Dickie perused. Something to read wouldn’t be such a bad idea. He’d pretty much exhausted Jack’s cache of old newspapers, felt as if he’d finally caught up on his lost years, or at least those years’
Hi and Lois
strips
and Ann Landers columns. He wasn’t quite sure that his attention span could currently accommodate one of those copies of
Ulysses
or
Moby-Dick,
but there was a wooden crate of comic books on the floor by the old encyclopedias, two for a dime. The price and level of intellectual commitment seemed about right.

He left with a pair from a few years back, two issues of
Detective Comics
with a pretty compelling backup feature about J’onn J’onzz, the Manhunter from Mars, a big green alien guy who was brought to earth by a mad scientist and then got stuck here when the mad scientist gave up the ghost from the shock of bringing a big green alien guy to earth.

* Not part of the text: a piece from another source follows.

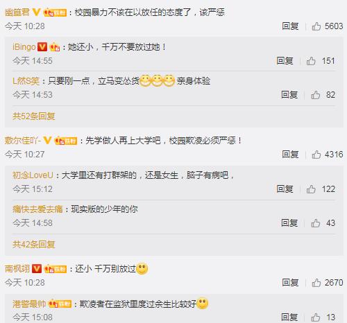Image resolution: width=347 pixels, height=323 pixels.
Task: Expand all 42 replies
Action: 34,244
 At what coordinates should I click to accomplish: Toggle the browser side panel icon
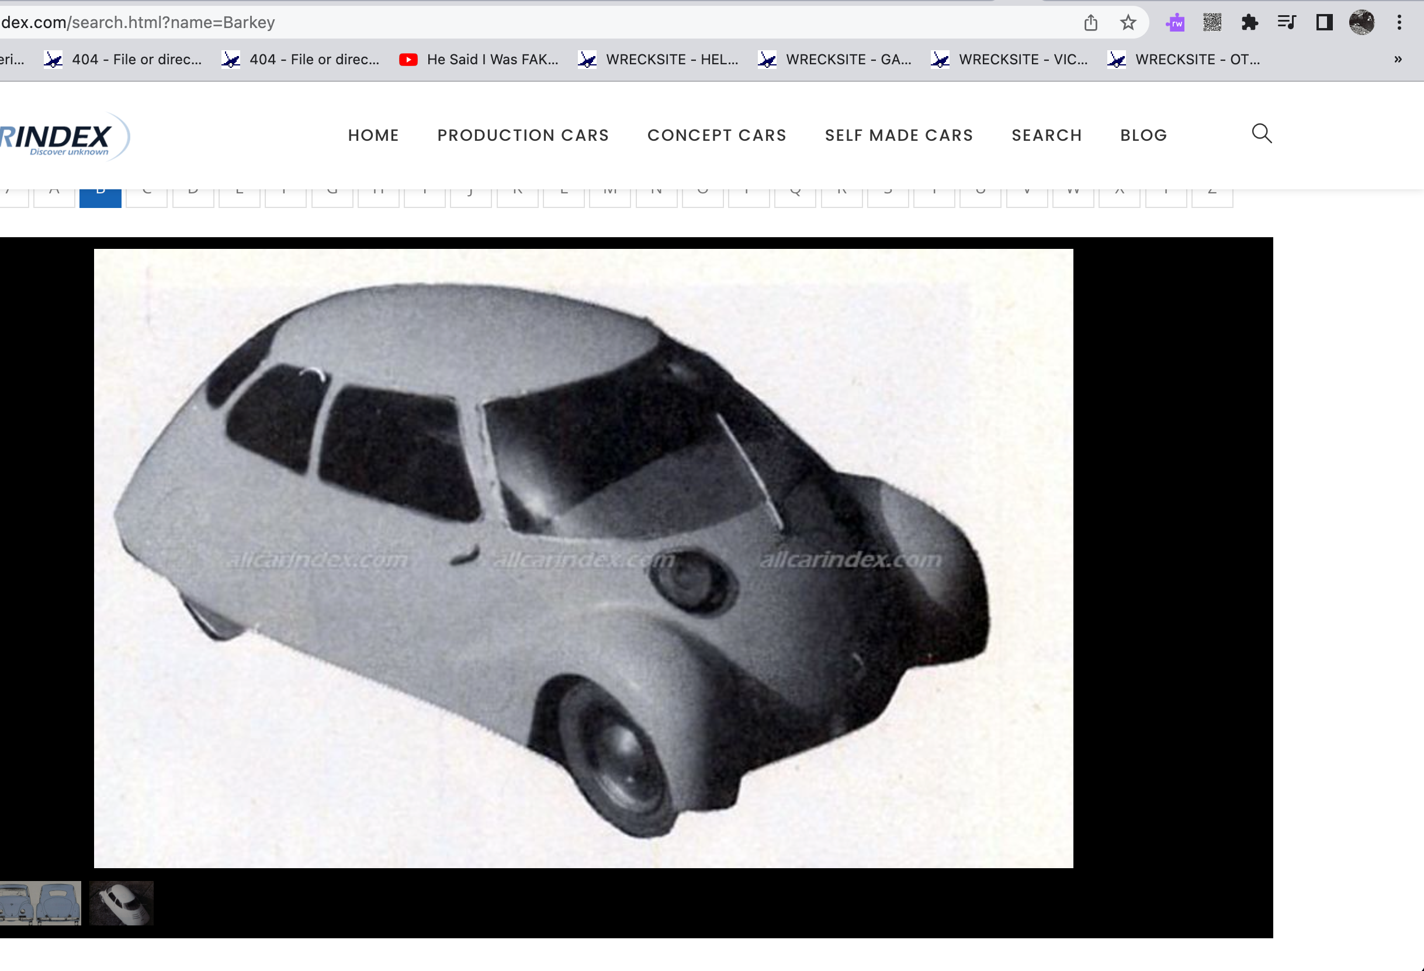1324,23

Dickie spent the next couple of nights with the comics, reading via flashlight or the streetlights out the living room window after Jack was down for the count. There was a compelling sadness that loomed over the proceedings, J’onn stranded on Earth, trying not to be found out, using his shape-shifting powers to impersonate human beings. J’onn haunted by memories of the planet he’d left behind, shifting back and forth between his human personas and his Martian look, unsure which was the right one even when nobody else was around. Dickie could identify.

He wanted to see how things turned out for J’onn, but every time he checked, the bookstore was closed again. He had to content himself with the comics he had, rereading until the covers came loose from their staples, until his thumbs were ink black, wearing holes in the colored newsprint.

*   *   *

He was down at the river once a week now, more often if he’d had a particularly tough stretch of days. Sometimes he’d take a hit from a passed bottle or a joint before leaving, but he didn’t say much, just sat and listened to whatever conversation he’d wandered into. Content just to be away from the apartment while Jack slept, out in the late-afternoon light with the vets, watching the water and the railroad bridge, the middle school kids walking the trestles high above on their way home, arms straight out at their sides, waving for balance.

*   *   *

If pressed, Dickie could come up with some pretty good stories about his time in Vietnam. It had come up occasionally with the student groups during MAELSTROM. Someone would ask, and Dickie would make a show of his reluctance to dredge up painful memories. Of course, this only created more interest, so when he knew he had their attention, he’d hold forth at great length—dramatic, detailed accounts of the mud and blood and horror, the living nightmare of war. His stories were the glue that sealed many a deal during those days, both proving these kids’ larger points about the war and giving Dickie a well-earned legitimacy in their eyes. Someone who’d been there, who’d seen it firsthand, and had made the choice to resist.